Finding ID Version Rule ID IA Controls Severity
V-93761 KNOX-09-000170 SV-103847r1_rule Medium
Description
Audit logs enable monitoring of security-relevant events and subsequent forensics when breaches occur. They help identify attacks so that breaches can be prevented or limited in their scope, and they facilitate analysis to improve performance and security. The requirement statement lists key events for which the system must generate an audit record. SFR ID: FAU_GEN.1.1 #8
STIG Date
Samsung Android OS 9 with Knox 3.x COPE Use Case KPE(AE) Deployment Security Technical Implementation Guide 2020-02-24

Details

Check Text ( C-93079r1_chk )
Review device configuration settings to confirm that the Knox audit log is enabled.

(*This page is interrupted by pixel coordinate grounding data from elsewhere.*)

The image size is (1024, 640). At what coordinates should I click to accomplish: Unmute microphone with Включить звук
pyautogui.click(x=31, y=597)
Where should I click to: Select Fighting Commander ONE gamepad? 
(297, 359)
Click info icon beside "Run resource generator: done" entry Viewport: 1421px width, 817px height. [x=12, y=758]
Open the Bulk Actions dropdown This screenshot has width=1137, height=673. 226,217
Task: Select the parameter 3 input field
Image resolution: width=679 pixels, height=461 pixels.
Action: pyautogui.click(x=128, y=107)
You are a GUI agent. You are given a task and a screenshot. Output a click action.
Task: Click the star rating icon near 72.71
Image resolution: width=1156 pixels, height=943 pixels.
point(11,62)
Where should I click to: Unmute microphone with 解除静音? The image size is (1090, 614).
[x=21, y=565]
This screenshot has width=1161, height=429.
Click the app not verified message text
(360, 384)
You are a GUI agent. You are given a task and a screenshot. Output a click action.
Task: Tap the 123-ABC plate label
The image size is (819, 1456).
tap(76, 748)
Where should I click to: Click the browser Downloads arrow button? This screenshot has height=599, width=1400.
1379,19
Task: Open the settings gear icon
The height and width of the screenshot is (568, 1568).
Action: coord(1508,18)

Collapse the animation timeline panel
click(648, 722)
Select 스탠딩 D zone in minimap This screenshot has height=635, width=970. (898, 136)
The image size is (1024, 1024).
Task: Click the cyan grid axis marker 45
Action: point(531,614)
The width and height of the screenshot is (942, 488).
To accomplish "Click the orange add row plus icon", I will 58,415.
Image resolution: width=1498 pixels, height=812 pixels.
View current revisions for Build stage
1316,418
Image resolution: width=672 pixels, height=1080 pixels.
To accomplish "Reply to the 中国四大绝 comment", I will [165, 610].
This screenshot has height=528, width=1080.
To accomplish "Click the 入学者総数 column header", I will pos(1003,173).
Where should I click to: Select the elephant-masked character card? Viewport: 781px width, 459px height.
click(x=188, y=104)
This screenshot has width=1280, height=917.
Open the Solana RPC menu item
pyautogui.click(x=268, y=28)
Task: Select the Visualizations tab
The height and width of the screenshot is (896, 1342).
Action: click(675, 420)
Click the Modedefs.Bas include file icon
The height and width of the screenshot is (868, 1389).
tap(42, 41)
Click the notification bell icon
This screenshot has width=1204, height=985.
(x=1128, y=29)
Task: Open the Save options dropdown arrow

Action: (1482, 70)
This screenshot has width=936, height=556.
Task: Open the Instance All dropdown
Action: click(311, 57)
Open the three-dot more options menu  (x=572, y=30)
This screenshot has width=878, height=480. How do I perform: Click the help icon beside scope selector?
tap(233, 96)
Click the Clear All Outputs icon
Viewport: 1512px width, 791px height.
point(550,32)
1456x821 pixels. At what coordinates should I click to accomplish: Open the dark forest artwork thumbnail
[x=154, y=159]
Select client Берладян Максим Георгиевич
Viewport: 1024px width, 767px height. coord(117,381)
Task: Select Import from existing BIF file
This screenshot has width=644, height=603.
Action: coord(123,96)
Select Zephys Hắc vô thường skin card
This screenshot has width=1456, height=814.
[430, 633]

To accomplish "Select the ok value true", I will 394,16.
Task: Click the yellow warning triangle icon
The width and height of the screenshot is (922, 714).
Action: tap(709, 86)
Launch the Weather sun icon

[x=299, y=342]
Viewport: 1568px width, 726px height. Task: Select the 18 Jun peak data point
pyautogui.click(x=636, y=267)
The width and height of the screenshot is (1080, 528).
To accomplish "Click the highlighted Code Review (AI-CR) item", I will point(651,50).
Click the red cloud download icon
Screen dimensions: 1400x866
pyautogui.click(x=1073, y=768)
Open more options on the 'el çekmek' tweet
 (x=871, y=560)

This procedure is performed on the MDM Administration console only.

On the MDM console, for the device, in the "Knox audit log" group, verify that "enable audit log" is selected.

If on the MDM console the "enable audit log" is not selected, this is a finding.
Fix Text (F-100007r1_fix)
Configure Samsung Android to enable the Knox audit log.

On the MDM console, for the device, in the "Knox audit log" group, select "enable audit log".